A few years later, I saw the same girl, drunk, in a bar where Nirvana’s “Nevermind” was being played. She absolutely loved it. Couldn’t stop raving about it. I distinctly remember her asking me that night, “This is the kind of music you used to play, right?”
Right.
I don’t care if you do or don’t like the Nirvana. They’re not even close to being my favorite band. That’s beside the point.
The point is, before Nirvana most Americans simply didn’t want to listen to anything that sounded like Nirvana.
When the Nirvana-Sonic Youth-Dinosaur, Jr.-Ramones tour documentary “1991: The Year Punk Broke” came out in 1993, I knew exactly what they meant by that title.
Before Nevermind in 1991, American ears could not calculate, much less appreciate, the sound of open distorted power chords from an electric guitar coupled with ragged drums, bass and production—the classic punk sound.

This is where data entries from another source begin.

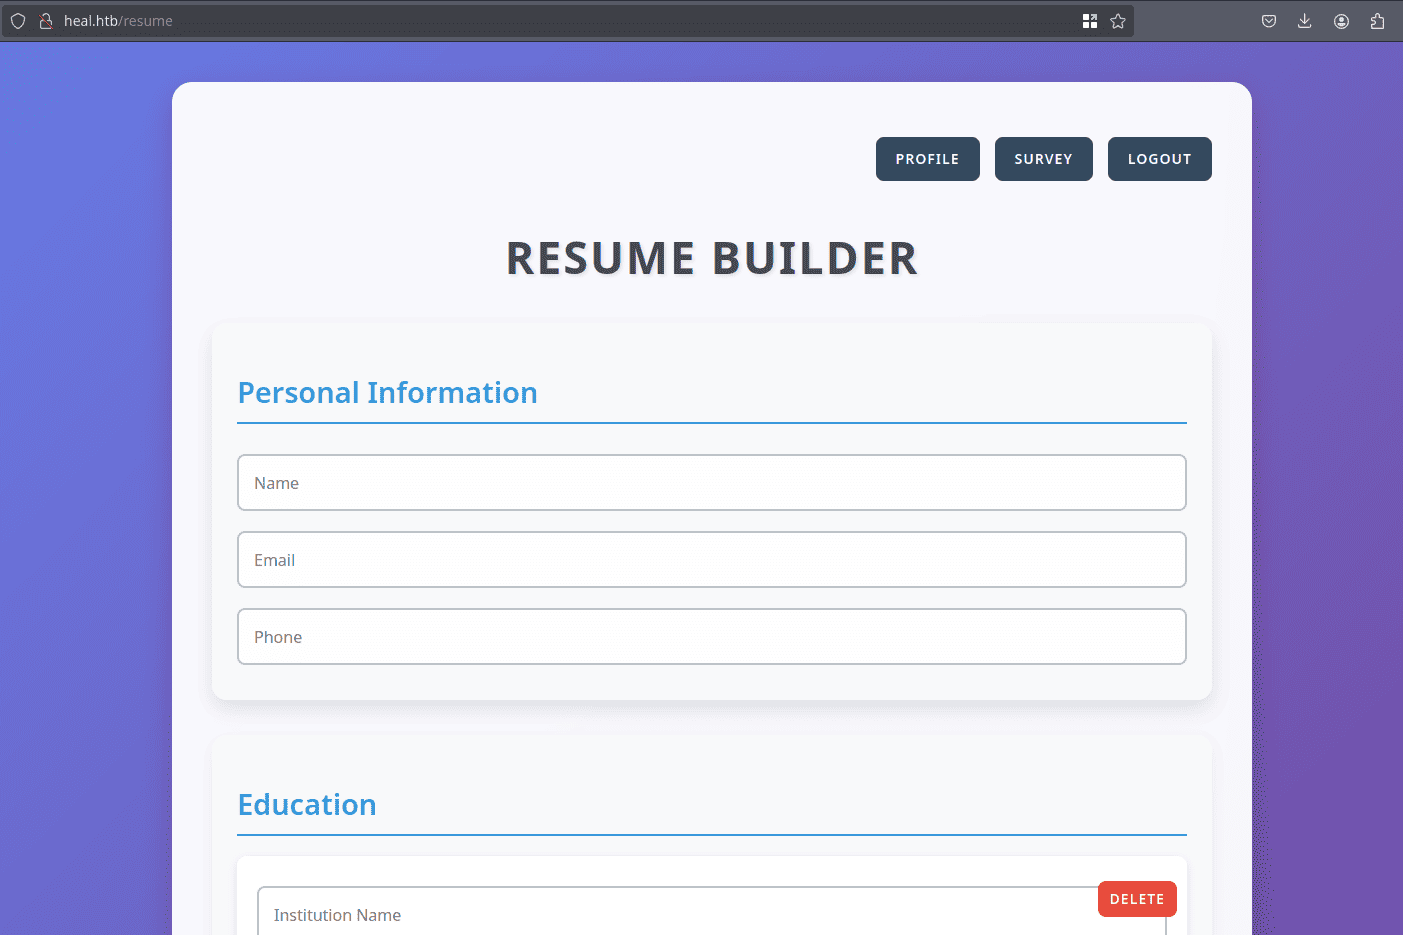Image resolution: width=1403 pixels, height=935 pixels.
Task: Open the Firefox account menu
Action: [1342, 21]
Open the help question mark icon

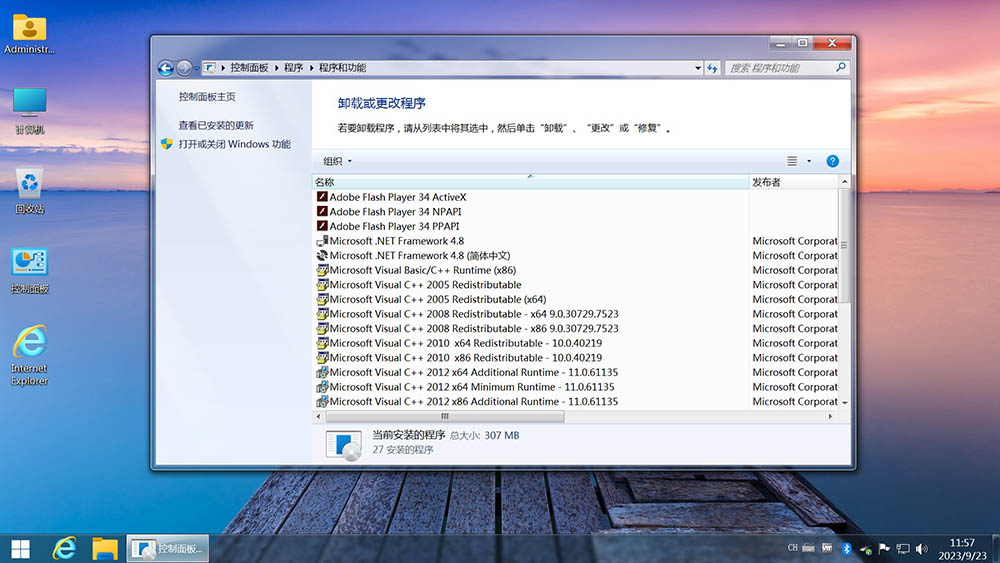coord(832,161)
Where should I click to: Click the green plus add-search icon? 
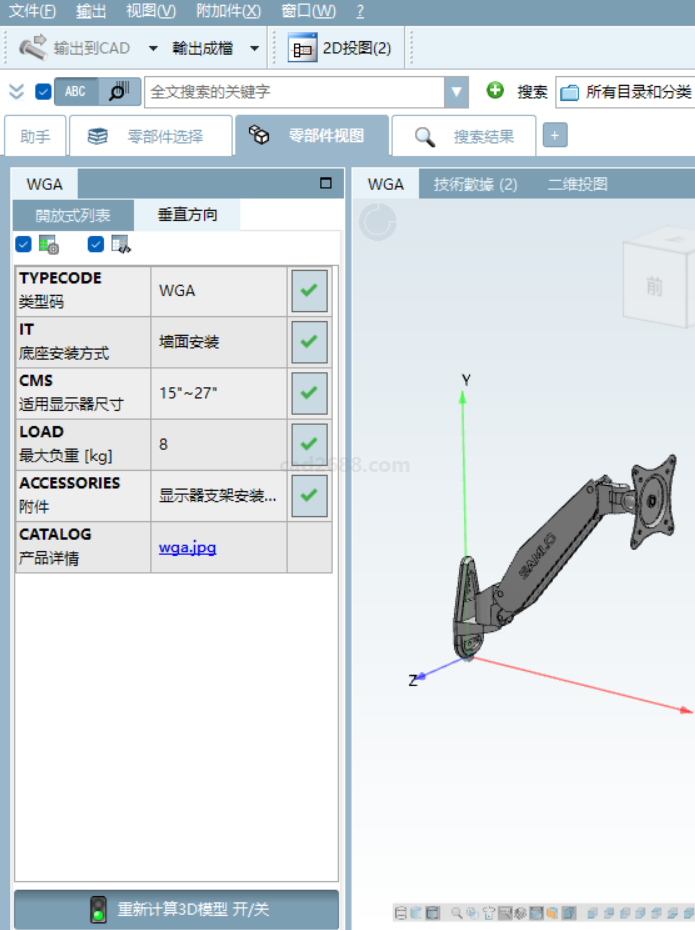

Metallica had enjoyed some mainstream success by 1991, but their metal was still tighter and more polished. Guns n’ Roses were huge and definitely edgy, but they still came out of the Los Angeles glam scene and Americans had already become accustomed to bands in that vein. Axl Rose and Slash were more Mick Jagger and Keith Richards, or Steven Tyler and Joe Perry, than they were Johnny Rotten and Sid Vicious.
Fifteen years prior to Nirvana, England had experienced the Sex Pistols, The Clash, and perhaps even The Ramones on their radios and TVs. They had at least been introduced to that unique sound. It wasn’t something alien to them.
But no one had ever heard music that sounded like punk rock on mainstream radio or TV in the United States prior to 1991.
Joan Jett’s “Bad Reputation” in 1980 was probably the closest this ever came to happening, but it never reached above no. 51 on the Billboard singles chart. “I Love Rock n’ Roll” was far more radio friendly and by the mid-80’s, Jett would become more identified with the hard rock or metal scene. Billy Idol knew well enough to ditch his English punk sound for something more polished if he wanted to have success in the United States.
But after Nirvana, bands could sound as rough and ragged in the U.S. as any of those early English and American punk bands and have great commercial success—as Green Day, Weezer, The Offspring, Bad Religion, Rancid, Blink 182 and countless others can attest too.
Hardcore, emo, screamo (I’m too old to know any of the more current subgenres) and any other post-Nirvana, punk-based musical style would have never been able to achieve commercial success before Nevermind.
If Nirvana wasn’t the first band to break down this barrier, there would likely have been another. But still, Nirvana did it.
As we observe the 20th anniversary of Kurt Cobain’s death and Nirvana’s induction into the Rock and Roll Hall of Fame, it’s worth remembering that 1991 really was the year punk broke in the United States thanks entirely to one album by one band.
In my 1990 art class, I remember a teenage me being pissed off that after everyone ridiculed The Ramones they replaced my cassette with Paula Abdul.
It was even that girl who did it.
A few years later, she just as easily would’ve replaced it with something even edgier than Nirvana and no one would’ve thought twice about it.
Today, thanks to Nirvana, she probably wouldn’t even have had a problem with The Ramones in the first place.